Somut olayda; çekişmeli taşınmazın tarafların müşterek murisi ... Daban'dan kaldığı doğru olarak belirlenmiş olmakla birlikte, çekişmeli taşınmaz, murisin ölüm tarihi olan 14.10.1983 tarihinden itibaren tespit (08.10.2014) tarihine kadar uzun süre ile müstakilen davalı ...'ın fiili kullanımında olup, bu kullanıma diğer mirasçının / mirasçıların karşı çıktığına ya da taraflar arasında bu hususta ihtilaf yaşandığına ve yahutta davalının taşınmazdaki fiili kullanımını tereke adına sürdürdüğüne dair dosya kapsamında bilgi ve belge bulunmadığına göre, davalının fiili kullanımına değer verilmesi gerekir.
Hal böyle olunca; Bölge Adliye Mahkemesince, açıklanan gerekçelerle davacı vekilinin istinaf başvurusunun esastan reddine karar verilmesi gerekirken, yanılgılı değerlendirme sonucunda tapuya tescil edilmeyen satış işlemine itibar edilerek satış işlemi idari yönden iptal edilmedikçe eldeki davanın dinlenme imkanının bulunmadığı gerekçesiyle karar verilmesi isabetsiz ise de, bu yanlışlığın düzeltilmesi yeniden yargılama yapılmasını gerektirmediğinden, sonucu itibarıyla doğru bulunan Bölge Adliye Mahkemesi kararının gerekçesinin değiştirilerek ve düzeltilerek onanması, 6100 sayılı Kanun’un 370 inci maddesinin dördüncü fıkrası hükmü gereğidir.
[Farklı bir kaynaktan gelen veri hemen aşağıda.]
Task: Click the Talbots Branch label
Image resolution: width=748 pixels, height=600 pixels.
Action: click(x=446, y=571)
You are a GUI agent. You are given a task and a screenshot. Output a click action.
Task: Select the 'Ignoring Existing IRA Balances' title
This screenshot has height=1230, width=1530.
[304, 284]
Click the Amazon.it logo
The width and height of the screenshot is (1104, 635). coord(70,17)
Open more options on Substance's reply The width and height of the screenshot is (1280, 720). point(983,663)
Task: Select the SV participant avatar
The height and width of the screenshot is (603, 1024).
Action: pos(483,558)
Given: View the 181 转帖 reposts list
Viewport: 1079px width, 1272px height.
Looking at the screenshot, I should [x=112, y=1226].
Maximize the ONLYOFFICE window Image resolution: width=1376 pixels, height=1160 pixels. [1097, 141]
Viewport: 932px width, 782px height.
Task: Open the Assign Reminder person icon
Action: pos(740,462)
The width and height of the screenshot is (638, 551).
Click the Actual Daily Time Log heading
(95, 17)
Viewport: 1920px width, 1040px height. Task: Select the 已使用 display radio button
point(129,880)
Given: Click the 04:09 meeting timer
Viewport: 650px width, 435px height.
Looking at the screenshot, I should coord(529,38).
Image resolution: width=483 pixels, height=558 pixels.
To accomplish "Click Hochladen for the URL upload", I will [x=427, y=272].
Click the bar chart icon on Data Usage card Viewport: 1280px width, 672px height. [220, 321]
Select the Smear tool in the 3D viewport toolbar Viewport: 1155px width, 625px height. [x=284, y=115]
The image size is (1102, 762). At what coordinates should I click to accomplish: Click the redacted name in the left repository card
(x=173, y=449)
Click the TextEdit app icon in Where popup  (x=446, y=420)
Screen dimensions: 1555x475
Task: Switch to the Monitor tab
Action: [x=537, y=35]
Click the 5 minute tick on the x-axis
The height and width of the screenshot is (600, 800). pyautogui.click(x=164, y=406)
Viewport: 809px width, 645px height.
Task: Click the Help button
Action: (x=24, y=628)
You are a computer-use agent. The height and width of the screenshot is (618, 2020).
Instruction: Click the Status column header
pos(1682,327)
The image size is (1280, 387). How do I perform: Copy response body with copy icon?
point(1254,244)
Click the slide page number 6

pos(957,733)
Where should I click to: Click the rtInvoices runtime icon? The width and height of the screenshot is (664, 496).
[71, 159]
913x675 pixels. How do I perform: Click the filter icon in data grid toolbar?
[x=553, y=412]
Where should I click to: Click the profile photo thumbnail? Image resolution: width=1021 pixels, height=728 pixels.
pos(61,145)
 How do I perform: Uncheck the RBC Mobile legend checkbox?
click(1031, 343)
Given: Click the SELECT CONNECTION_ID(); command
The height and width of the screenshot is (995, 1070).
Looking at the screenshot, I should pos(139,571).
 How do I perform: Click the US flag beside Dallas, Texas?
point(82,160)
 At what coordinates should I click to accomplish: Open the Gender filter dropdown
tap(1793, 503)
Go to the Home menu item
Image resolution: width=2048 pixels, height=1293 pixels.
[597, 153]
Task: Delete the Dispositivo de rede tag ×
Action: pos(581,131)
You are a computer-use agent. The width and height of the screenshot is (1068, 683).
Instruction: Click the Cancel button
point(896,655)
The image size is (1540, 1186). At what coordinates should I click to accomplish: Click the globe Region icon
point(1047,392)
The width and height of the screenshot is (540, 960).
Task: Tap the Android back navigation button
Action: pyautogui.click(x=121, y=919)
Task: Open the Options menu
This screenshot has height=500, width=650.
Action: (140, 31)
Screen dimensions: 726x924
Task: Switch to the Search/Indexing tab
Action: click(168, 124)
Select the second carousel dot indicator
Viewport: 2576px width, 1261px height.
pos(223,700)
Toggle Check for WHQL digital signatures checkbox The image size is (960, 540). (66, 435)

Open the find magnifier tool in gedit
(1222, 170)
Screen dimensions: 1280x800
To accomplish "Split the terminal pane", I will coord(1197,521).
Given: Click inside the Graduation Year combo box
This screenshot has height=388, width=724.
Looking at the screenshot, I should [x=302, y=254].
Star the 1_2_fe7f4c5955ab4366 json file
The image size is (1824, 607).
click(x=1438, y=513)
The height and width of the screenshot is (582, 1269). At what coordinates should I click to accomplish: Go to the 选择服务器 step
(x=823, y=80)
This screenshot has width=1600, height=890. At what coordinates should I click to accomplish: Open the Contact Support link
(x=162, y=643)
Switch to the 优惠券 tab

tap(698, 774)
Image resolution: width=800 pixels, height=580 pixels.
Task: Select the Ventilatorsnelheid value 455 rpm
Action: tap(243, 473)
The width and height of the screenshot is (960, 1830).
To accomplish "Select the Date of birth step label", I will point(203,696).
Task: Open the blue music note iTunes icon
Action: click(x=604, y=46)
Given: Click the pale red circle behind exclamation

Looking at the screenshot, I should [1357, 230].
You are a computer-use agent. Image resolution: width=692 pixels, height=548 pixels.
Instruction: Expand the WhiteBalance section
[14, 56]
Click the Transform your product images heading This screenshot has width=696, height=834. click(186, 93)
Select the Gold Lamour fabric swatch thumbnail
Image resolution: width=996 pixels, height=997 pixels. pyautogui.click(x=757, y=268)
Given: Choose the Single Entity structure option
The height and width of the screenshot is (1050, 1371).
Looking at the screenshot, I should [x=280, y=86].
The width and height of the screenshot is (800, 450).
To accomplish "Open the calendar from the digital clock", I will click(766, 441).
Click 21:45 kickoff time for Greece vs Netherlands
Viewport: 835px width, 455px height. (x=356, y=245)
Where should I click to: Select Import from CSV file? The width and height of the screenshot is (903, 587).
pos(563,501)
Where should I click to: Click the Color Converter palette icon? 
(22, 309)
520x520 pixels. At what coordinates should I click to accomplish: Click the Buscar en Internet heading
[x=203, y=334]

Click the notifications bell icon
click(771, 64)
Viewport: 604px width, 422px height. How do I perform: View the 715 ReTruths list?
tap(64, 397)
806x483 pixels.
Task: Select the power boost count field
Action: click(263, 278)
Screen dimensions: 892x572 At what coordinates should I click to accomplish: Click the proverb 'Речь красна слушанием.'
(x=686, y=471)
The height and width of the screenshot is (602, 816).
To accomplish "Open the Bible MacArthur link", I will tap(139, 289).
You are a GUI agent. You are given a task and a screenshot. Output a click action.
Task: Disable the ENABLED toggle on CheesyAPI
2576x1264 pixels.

SONUÇ: Açıklanan sebeplerle;
Davacı vekilinin Bölge Adliye Mahkemesince yapılan değerlendirmeye yönelik temyiz itirazlarının kabulü ile sonucu itibarıyla doğru olan Bölge Adliye Mahkemesi kararının gerekçesinin açıklanan şekilde değiştirilerek ve düzeltilerek ONANMASINA,
Peşin harcın istek halinde temyiz eden davacıya iadesine,
Dosyanın İlk Derece Mahkemesine, kararın bir örneğinin Bölge Adliye Mahkemesine gönderilmesine,
16.05.2024 tarihinde oy birliğiyle karar verildi.